Siamo qui forse anche per capire quanto è importante non sprecarla, questa vita che ci è data; per riconoscere quanto è vera quella parola di Gesù, che non si legge nei vangeli, ma che ci riporta Paolo proprio nel discorso agli anziani di Efeso, e cioè che «si è più beati nel dare che nel ricevere!» (At 20,35); e per riconoscere che questo è vero che si tratti della famiglia, della comunità cristiana, della società civile…
È davvero una bella ricapitolazione di una vita intera, questa parola di Gesù, riportata da Paolo. «Si è più beati nel dare che nel ricevere!». Sì, è vero, a dare, e a dare senza riserve, senza calcoli, senza secondi fini, senza esibizionismi, con particolare attenzione ai più poveri e deboli, si può anche passare per fessi, per poco furbi, per perdenti… ma solo così si scopre la beatitudine assicurata dal Signore Gesù, solo così si semina per un raccolto sovrabbondante, capace di superare anche l’esiguità della nostra vita.
Nella preghiera che Gesù rivolge al Padre, subito prima della Passione, e della quale abbiamo ascoltato alcune frasi nel Vangelo ora proclamato, Gesù prega anche per i suoi discepoli, quelli di allora, ma anche quelli che sarebbero venuti dopo di loro – anche noi che siamo qui. Gesù ha pregato e tuttora, risorto e vivente nella pienezza della vita di Dio, prega non perché ci estraniamo da questo mondo ma perché, restando in esso, siamo custoditi dal male e dal Maligno (cf. Gv 17,15 [vangelo del giorno]).
Pensando a ciò che è stata la vicenda anche umana e professionale di Maurizio, ci conforta pensare che il Signore chiede a noi credenti di stare nel mondo, e di non sottrarci agli impegni e alle responsabilità che ciò comporta. Non dobbiamo averne paura. Ci basta sapere della sua custodia, ci basta sapere della sua preghiera, ci basta sapere che per noi, perché fossimo custoditi dal male, Gesù ha dato Sé stesso, ha dato la sua vita, in quel dono d’amore che ritroviamo ogni volta che ci riuniamo attorno al suo altare.
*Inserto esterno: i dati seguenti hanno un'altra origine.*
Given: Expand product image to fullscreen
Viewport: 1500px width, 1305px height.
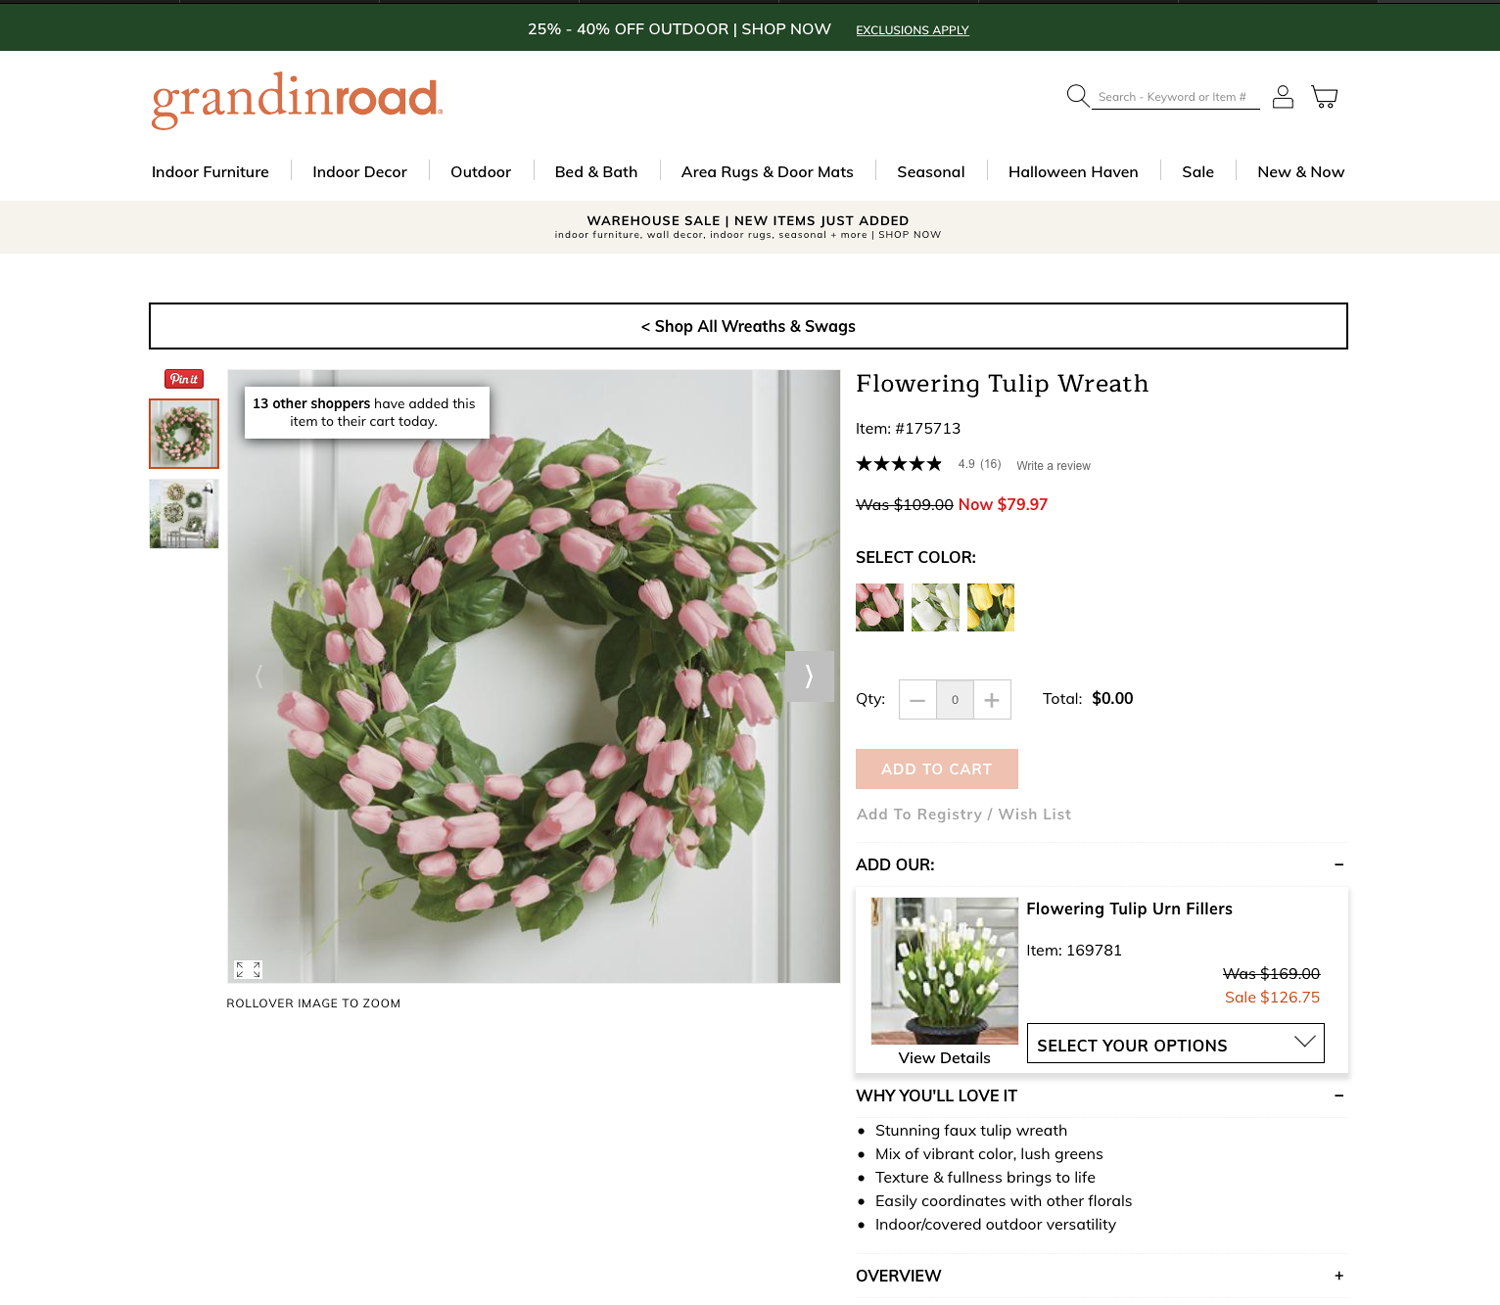Looking at the screenshot, I should 248,969.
Quando avremo dato il nostro «ad-dio» – che vuol dire il nostro affidare a Dio – a Maurizio, perché raggiunga la Gerusalemme del cielo, sapremo dov’è che dovremo tornare noi: dov’era stato anche lui, nel mondo, nella famiglia, nella società civile, nella comunità cristiana, custoditi dall’amore del Signore, con la certezza che «si è più beati nel dare che nel ricevere», e sicuri che nulla andrà perduto, di ciò che avremo seminato nell’amore, per il bene dei fratelli.